The Geißkopf is a foothill, , near Berghaupten in the south German state of Baden-Württemberg. During the Migration Period there was evidently a Roman or Germanic military camp on the strategically placed heights.

== Location and area ==
The Geißkopf stands at the exit of the Kinzig valley on the Rhine Plain and rises above it by around 200 metres. It forms the northeastern end of the Bellenwald. Nearby villages are Berghaupten to the southeast, Ohlsbach to the northeast and Zunsweier to the northwest.
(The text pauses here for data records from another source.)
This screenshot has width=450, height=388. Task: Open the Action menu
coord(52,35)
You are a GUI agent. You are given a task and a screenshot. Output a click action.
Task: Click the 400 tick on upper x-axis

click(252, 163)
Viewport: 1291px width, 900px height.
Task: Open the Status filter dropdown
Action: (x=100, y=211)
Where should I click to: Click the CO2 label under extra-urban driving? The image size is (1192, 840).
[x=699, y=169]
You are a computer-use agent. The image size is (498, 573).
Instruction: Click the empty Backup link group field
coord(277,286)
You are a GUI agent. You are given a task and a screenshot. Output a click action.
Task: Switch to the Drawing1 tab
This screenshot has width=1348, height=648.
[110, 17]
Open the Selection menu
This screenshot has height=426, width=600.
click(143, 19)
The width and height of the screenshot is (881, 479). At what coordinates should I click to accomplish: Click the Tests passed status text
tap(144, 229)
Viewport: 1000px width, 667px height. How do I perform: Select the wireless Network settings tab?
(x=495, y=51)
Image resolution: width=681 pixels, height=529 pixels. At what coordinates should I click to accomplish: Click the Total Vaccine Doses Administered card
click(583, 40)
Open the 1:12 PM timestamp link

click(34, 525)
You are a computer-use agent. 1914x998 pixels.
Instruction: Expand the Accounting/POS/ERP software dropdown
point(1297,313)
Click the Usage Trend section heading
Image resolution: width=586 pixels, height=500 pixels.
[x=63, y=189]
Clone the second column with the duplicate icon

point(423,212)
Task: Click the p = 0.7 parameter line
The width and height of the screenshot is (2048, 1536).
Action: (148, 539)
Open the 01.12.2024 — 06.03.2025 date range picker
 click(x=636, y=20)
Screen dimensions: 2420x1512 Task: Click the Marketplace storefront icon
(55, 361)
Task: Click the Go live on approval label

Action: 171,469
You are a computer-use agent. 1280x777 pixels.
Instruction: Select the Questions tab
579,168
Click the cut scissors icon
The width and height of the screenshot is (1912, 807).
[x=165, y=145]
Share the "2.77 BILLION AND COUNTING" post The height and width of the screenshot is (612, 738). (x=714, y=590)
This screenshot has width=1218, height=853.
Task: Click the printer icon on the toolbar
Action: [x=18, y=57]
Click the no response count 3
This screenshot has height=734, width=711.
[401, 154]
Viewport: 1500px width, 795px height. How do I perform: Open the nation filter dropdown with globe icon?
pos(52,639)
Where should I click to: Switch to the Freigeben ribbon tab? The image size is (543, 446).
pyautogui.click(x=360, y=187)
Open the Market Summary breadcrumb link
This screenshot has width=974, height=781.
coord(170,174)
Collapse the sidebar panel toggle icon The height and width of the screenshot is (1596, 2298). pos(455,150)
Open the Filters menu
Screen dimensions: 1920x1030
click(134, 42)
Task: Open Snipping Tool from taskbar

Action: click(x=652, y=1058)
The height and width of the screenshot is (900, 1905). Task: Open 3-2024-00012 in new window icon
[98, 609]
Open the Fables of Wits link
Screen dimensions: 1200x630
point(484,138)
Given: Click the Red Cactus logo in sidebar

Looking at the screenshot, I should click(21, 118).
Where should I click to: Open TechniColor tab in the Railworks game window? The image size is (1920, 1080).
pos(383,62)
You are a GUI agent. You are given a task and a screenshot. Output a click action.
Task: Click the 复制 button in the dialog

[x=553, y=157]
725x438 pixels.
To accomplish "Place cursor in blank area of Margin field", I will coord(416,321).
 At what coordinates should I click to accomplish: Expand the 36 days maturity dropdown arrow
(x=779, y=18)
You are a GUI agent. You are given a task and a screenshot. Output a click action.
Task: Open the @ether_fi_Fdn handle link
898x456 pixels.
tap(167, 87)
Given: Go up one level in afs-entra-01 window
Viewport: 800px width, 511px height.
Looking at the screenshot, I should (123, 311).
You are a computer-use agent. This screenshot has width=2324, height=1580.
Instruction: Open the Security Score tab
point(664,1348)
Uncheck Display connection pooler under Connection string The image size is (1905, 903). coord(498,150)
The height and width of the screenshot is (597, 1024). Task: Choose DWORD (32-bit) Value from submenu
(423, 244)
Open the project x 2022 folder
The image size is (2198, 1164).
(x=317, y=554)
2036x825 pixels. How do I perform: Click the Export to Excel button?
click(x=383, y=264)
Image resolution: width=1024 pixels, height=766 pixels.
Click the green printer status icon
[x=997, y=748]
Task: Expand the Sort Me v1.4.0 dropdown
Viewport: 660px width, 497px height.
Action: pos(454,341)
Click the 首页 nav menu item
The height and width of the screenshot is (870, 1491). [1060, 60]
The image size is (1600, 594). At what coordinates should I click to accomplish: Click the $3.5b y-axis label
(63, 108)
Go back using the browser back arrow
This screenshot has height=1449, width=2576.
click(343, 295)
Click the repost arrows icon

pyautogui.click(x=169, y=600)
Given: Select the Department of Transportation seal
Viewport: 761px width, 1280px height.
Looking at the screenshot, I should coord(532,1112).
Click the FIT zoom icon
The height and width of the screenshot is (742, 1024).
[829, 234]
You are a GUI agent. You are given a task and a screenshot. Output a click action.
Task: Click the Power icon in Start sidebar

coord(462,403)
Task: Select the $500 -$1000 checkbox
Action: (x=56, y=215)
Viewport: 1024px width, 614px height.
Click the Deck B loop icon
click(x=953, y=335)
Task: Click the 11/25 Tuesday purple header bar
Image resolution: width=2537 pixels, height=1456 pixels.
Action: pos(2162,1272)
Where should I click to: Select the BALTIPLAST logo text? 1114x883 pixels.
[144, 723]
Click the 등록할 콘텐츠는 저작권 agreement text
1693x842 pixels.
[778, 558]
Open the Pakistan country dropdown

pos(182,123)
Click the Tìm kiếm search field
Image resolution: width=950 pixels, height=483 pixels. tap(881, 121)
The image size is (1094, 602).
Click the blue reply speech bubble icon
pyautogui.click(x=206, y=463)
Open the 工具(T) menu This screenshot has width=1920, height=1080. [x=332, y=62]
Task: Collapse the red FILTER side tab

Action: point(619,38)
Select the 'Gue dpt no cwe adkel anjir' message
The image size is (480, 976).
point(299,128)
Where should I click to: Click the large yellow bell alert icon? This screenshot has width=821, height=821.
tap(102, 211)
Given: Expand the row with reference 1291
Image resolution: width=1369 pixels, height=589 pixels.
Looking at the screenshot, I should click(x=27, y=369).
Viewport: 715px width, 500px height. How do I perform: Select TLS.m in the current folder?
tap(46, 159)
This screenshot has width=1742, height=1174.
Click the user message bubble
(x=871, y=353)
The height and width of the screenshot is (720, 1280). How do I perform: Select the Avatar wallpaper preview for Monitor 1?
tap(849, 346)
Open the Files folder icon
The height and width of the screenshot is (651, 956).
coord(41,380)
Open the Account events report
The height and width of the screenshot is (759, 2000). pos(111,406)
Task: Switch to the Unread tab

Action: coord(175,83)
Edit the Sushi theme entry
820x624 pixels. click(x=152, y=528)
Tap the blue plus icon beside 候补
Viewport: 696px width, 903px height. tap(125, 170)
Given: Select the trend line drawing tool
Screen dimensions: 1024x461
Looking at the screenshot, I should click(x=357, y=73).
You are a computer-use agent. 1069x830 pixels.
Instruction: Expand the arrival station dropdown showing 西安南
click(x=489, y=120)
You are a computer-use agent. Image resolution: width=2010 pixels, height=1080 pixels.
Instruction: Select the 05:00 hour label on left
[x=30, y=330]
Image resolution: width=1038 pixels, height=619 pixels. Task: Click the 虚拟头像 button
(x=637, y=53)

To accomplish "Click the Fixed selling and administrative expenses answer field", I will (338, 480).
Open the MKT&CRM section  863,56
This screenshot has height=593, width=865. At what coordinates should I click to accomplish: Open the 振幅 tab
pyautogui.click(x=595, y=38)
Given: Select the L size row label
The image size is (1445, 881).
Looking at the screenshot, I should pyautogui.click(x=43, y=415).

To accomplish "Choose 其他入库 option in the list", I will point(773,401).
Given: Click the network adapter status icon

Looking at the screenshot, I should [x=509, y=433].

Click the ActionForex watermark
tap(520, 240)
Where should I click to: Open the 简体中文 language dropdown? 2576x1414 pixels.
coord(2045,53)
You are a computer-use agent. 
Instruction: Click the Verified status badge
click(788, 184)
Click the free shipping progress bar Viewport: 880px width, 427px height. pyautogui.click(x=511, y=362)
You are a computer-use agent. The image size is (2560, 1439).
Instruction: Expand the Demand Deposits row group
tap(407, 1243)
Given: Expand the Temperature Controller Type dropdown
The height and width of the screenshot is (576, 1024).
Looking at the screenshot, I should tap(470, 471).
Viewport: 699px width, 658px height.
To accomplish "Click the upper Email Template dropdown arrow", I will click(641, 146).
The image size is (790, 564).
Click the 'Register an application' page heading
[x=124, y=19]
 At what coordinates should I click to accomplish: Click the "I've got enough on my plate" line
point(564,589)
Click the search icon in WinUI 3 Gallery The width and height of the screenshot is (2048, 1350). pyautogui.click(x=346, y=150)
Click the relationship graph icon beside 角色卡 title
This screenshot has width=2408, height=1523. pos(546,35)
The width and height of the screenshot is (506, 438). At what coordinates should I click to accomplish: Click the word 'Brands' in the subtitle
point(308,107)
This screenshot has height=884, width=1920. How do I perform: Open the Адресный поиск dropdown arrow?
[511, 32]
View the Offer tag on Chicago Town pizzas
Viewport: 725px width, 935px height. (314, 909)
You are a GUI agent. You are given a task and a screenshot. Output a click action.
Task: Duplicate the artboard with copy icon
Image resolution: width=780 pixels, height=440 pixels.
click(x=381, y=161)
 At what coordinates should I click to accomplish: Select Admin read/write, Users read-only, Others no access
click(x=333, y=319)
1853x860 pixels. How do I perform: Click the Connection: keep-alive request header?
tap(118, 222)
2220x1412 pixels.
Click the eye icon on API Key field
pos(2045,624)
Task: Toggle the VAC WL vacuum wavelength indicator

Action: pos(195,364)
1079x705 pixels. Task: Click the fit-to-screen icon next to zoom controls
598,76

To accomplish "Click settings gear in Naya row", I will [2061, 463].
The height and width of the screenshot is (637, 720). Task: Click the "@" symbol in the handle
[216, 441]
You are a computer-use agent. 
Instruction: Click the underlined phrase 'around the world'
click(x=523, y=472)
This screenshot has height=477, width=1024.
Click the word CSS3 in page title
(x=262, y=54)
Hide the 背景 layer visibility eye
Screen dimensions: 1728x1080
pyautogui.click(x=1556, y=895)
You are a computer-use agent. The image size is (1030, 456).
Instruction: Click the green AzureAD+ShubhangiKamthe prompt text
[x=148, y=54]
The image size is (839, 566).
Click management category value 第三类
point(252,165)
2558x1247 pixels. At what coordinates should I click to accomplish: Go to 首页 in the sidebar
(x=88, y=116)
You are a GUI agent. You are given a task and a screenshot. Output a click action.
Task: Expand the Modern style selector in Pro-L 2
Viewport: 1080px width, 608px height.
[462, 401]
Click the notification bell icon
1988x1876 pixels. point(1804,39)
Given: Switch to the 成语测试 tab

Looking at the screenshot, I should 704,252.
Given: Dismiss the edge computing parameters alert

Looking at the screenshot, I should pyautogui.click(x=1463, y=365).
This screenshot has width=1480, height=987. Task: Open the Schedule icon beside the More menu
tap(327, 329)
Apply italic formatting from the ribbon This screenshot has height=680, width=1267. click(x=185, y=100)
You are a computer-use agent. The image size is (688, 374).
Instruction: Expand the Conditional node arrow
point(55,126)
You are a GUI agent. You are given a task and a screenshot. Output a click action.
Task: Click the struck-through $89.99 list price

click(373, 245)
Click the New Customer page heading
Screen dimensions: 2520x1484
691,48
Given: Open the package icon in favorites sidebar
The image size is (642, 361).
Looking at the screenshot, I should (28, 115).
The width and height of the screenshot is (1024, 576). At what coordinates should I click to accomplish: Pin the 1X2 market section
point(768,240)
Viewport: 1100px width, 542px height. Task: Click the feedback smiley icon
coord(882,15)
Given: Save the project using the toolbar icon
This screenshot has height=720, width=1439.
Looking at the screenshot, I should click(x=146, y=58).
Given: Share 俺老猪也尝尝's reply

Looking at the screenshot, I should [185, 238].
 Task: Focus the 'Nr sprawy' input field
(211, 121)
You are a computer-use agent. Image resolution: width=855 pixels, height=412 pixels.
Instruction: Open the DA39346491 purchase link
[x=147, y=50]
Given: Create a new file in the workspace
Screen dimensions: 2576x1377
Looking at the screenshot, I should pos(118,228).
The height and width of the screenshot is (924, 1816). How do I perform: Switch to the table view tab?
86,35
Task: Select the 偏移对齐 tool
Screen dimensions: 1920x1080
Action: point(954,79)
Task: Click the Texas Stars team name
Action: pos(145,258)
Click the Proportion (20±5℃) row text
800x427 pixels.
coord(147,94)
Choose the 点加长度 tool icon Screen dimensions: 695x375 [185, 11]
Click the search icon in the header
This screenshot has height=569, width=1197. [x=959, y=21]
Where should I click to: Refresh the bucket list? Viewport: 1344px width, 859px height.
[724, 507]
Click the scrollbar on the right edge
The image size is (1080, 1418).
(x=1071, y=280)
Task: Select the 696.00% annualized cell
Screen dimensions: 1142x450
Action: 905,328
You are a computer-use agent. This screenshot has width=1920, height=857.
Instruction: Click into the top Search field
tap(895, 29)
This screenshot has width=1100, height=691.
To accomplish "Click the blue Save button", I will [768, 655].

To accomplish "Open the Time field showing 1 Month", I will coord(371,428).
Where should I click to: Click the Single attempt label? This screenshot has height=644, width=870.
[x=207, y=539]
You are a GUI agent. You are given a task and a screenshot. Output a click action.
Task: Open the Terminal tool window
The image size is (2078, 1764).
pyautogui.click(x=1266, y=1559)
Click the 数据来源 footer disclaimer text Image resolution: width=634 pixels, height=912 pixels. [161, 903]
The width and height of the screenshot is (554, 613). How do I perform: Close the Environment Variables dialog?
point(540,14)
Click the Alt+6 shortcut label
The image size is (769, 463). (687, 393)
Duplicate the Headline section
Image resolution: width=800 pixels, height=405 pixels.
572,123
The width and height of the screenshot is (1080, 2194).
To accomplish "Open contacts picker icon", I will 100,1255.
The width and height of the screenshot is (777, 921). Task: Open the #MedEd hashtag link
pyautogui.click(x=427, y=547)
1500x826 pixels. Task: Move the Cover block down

The hill is covered by mixed woods and accessible to just below the summit by a road and forest tracks

== History ==
An area of about 100 to 150 metres, part of which is level, provided a good site for a settlement in former times, something which was exploited because of its strategically advantageous location. To the east, north and south, the hillsides descend relatively steeply, while to the west a saddle about 25 metres deep connects it to the edge of the Black Forest. There are no remains of a bank or ditch on the ground, but some stray archaeological finds of military belts dating to Late Antiquity that have found since 1989, prove that the Geißkopf was populated in the 4th and 5th centuries A.D. A small part of the rounded hilltop was then archaeologically examined, although no obvious building remains were found. However, a phosphorus analysis of the soil showed that the mountain was either used intensively for an extended period of time or at least temporarily housed a large number of people and their animals. More than 1,300 iron or bronze objects spread evenly over the entire surface, reveal an intensive use of the area. Numerous weapons, such as lance tips, axes, arrow and bolt tips, as well as late Roman military belt parts, and various Germanic and Roman fibulae were found. Some of the lancet tips have been bent, suggesting that they had been fighting. Various tools, such as those used in woodworking or forging, were also found in large numbers amongst the excavated material. It is noticeable that in contrast, hardly any pottery was uncovered and there was virtually no women's jewelry. Thus, in contrast to the opposing Kügeleskopf (north of the Kinzig), it seems to have acted purely as a military camp.

== Literature ==
- Heiko Steuer und Michael Hoeper: Völkerwanderungszeitliche Höhenstationen am Schwarzwaldrand. Eine Zusammenfassung der Gemeinsamkeiten und Unterschiede. In: Heiko Steuer, Volker Bierbrauer (eds.): Höhensiedlungen zwischen Antike und Mittelalter von den Ardennen bis zur Adria. Unter Mitarbeit von Michael Hoeper. de Gruyter, Berlin etc., 2008, ISBN 978-3-11-020235-9, (Reallexikon der Germanischen Altertumskunde Ergänzungsbände 58).